We are making more donations now than ever. We have built a total of 12 schools globally and we are building more schools in Nigeria. We already have two schools in the north, we are working on two schools in the west and two schools in the east. I personally want to build my first school gift to children somewhere here in Nigeria and I want it done within the next two years so it will be the best school in Nigeria.
How are you looking at using technology to fight cybercrime?
Our users’ accounts are not locked because of fraud but it is usually for compliance with the regulatory guide. Paxful needs to protect Nigerians from fraudsters. Some of these fraudsters come from places like China. They can lie that the gift card they bought from Nigerians is bad. The truth remains that most of the bad guys are not Nigerians and so we are trying our best to protect Nigerians.
What’s your message to some of the aggrieved subscribers on your platform?
Most of our users are happy. We may have about 0.5 per cent that may not be happy which can be traced to either fraud-related cases or anything else. When that happens those kinds of people are usually vocal. It is usually the gift card issue. You guys have no idea if a gift card code is good or not, the problem is that the gift card companies don’t have a public ledger where it can be verified; only a private ledger, and 98 per cent of gift cards in the world are from two American companies.
What advice do you have for youths on financial education?
Financial education brings empowerment and entrepreneurship. Nigerian youths are leading a financial revolution and Bitcoin has already scaled tenfold compared to other regions. We must foster that momentum—it will open Nigeria up to the global market, grow local businesses, expand opportunities for international freelancers, and lessen Nigeria’s reliance on international governments who threaten to devalue local commerce. Through Bitcoin, Nigerians will lead the whole of Africa into a financial golden age.
Bitcoin is more than just an investment asset. It’s proof of the power of Nigerians. With high education but unemployment standing over 30 per cent, you have shown the world how Bitcoin can forge a new path while strengthening a local economy. That’s empowering.

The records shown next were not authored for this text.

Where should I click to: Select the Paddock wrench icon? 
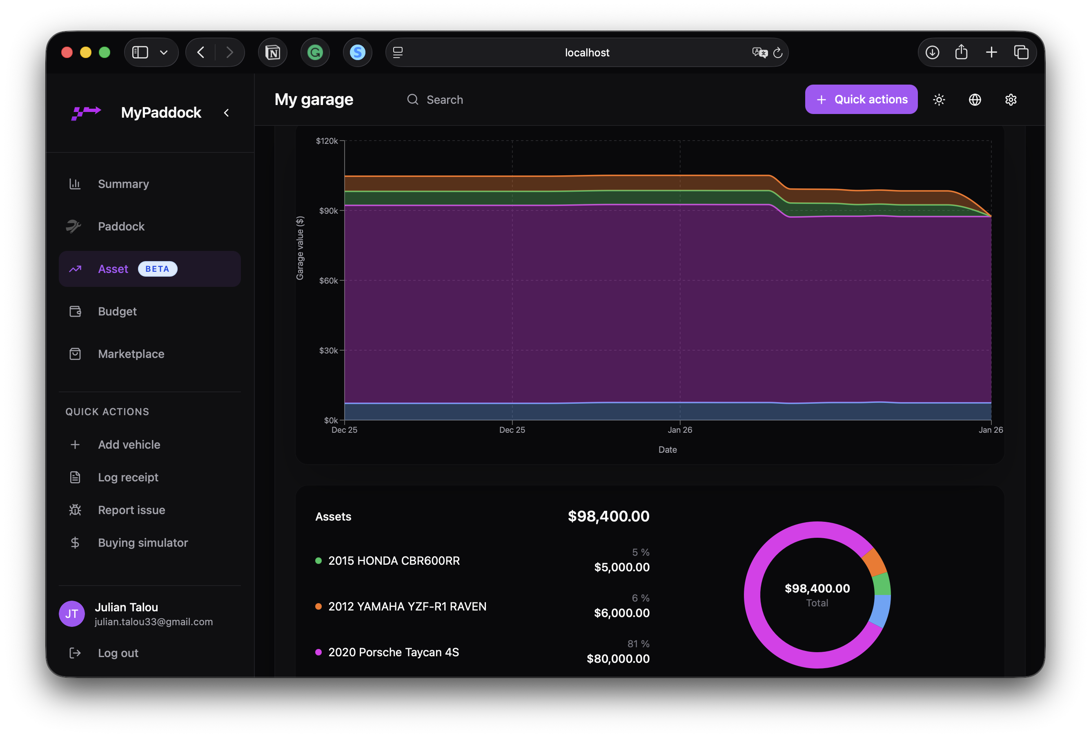tap(75, 226)
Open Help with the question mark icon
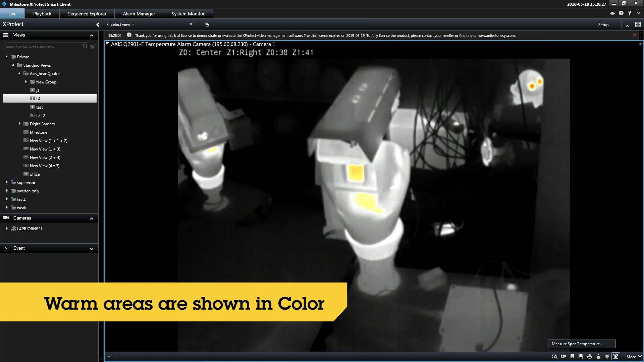Viewport: 644px width, 362px height. point(621,13)
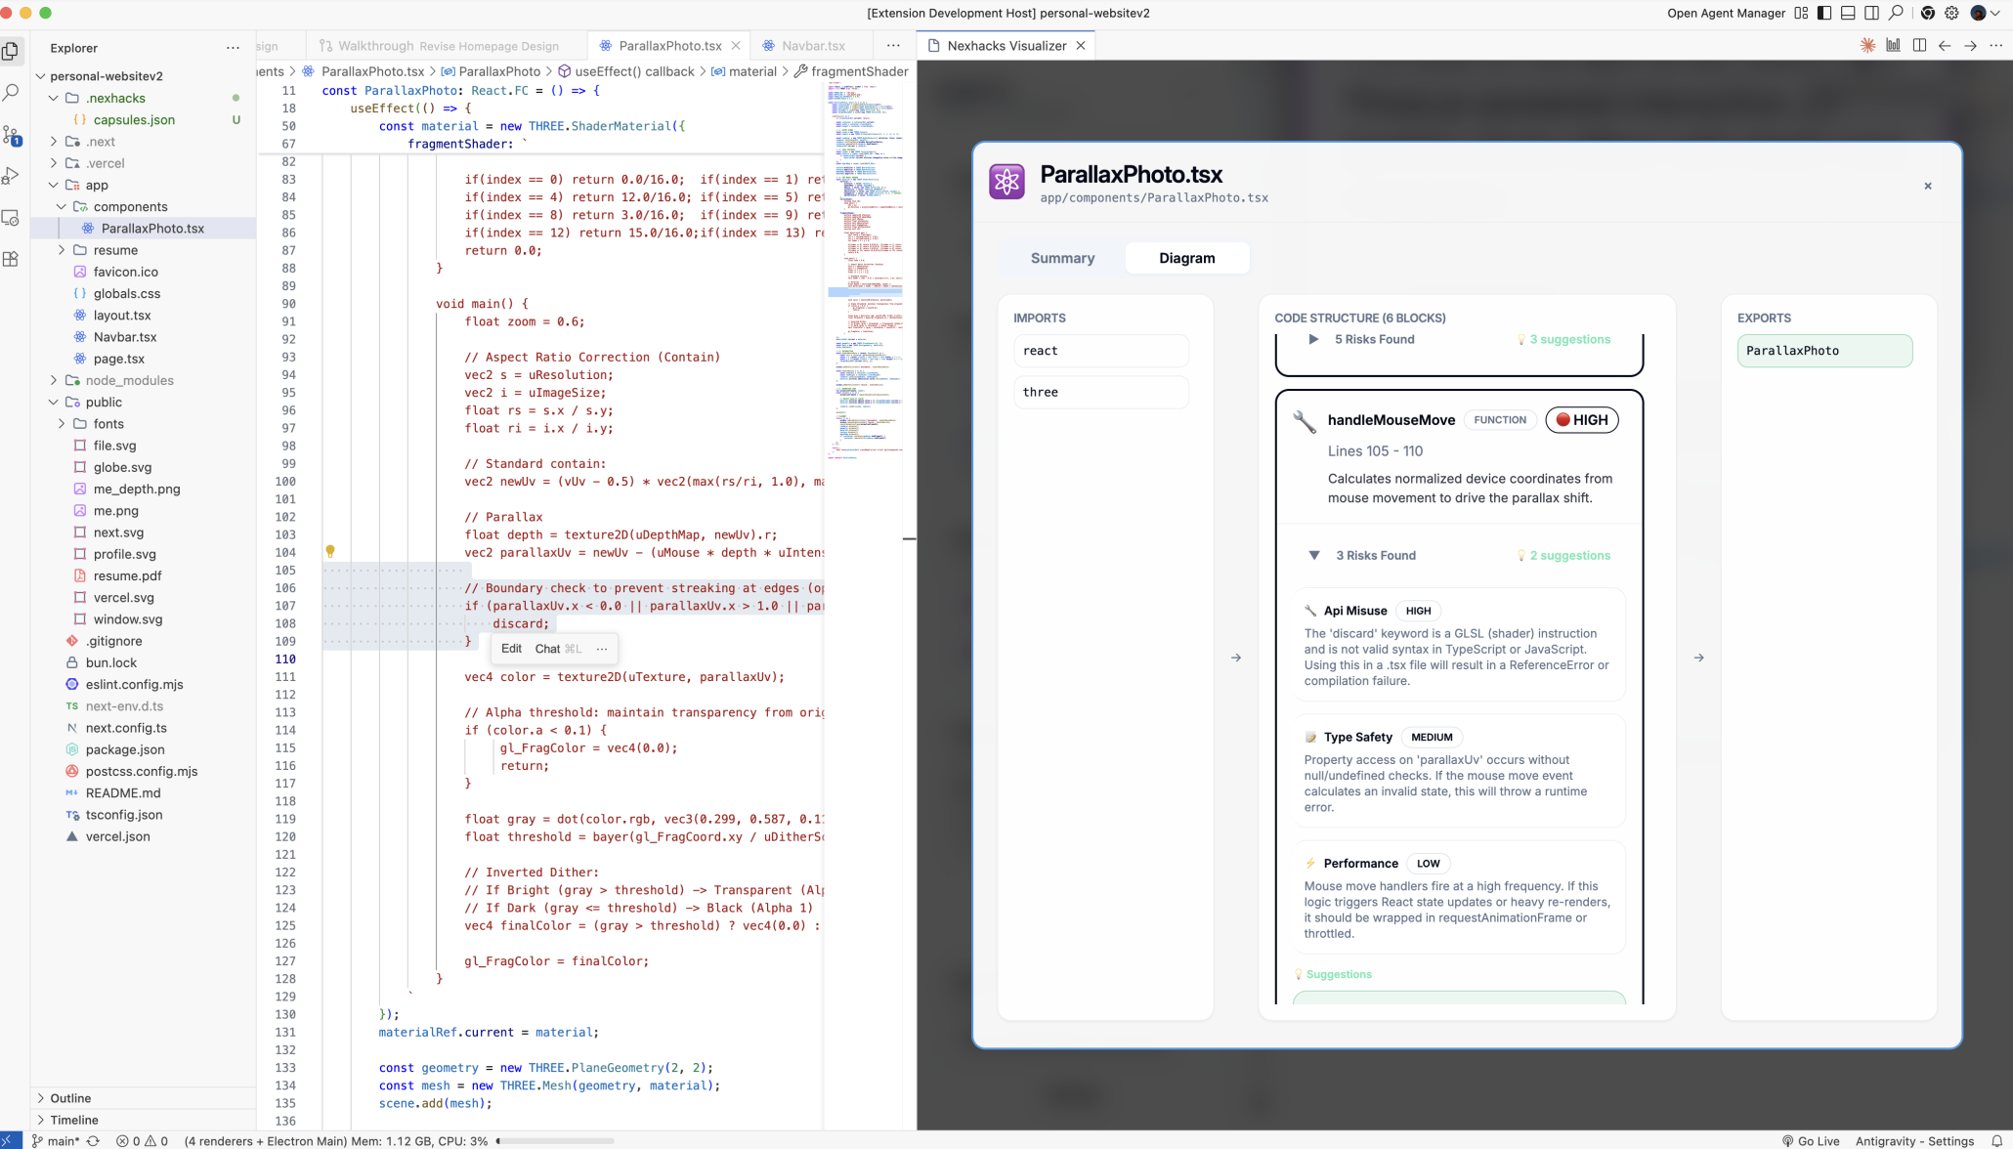Click Go Live in status bar
The image size is (2013, 1149).
(x=1811, y=1141)
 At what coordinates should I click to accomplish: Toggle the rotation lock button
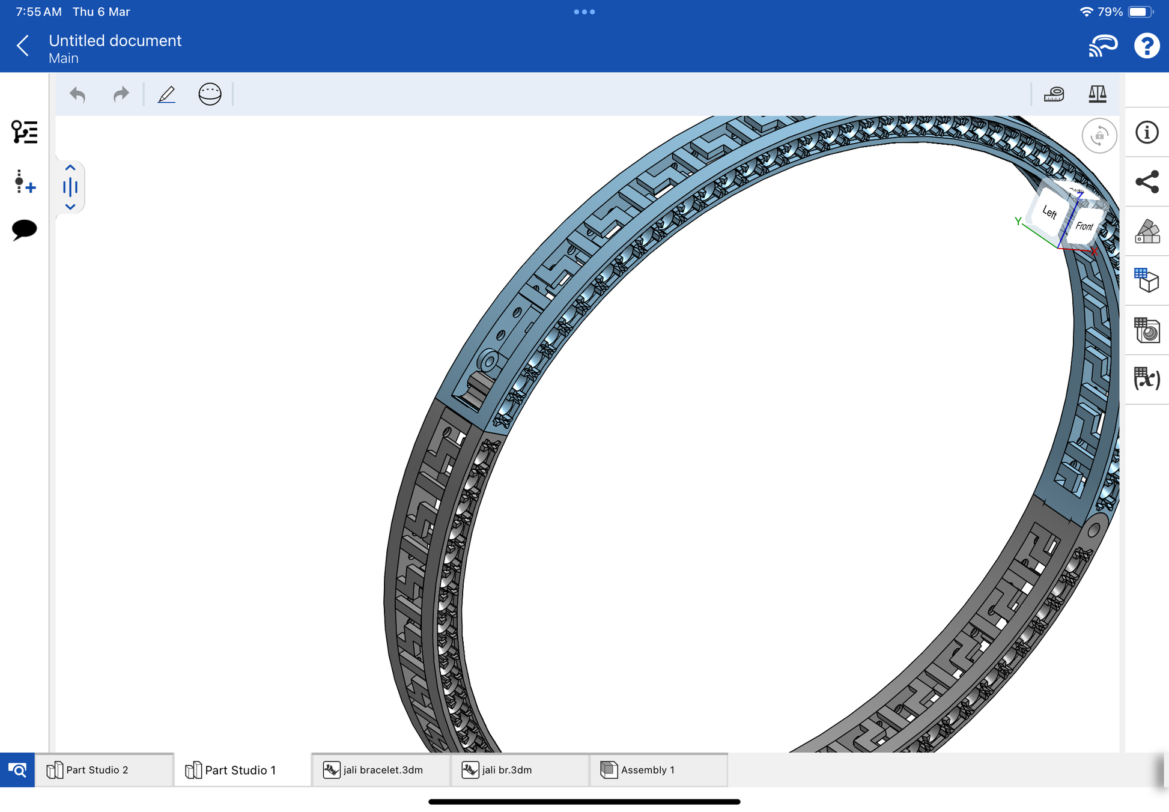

Paxful is created as a global peer-to-peer finance platform for people to make payments, transactions, and send money by buying and selling Bitcoin as a means of exchange. Paxful’s mission is to advance a truly global economy by building a financial system that serves the 100 percent, not just the one per cent. Over ten million people use Paxful to buy and sell Bitcoin with over 450 different payment methods—helping connect people to practically any financial network in the world.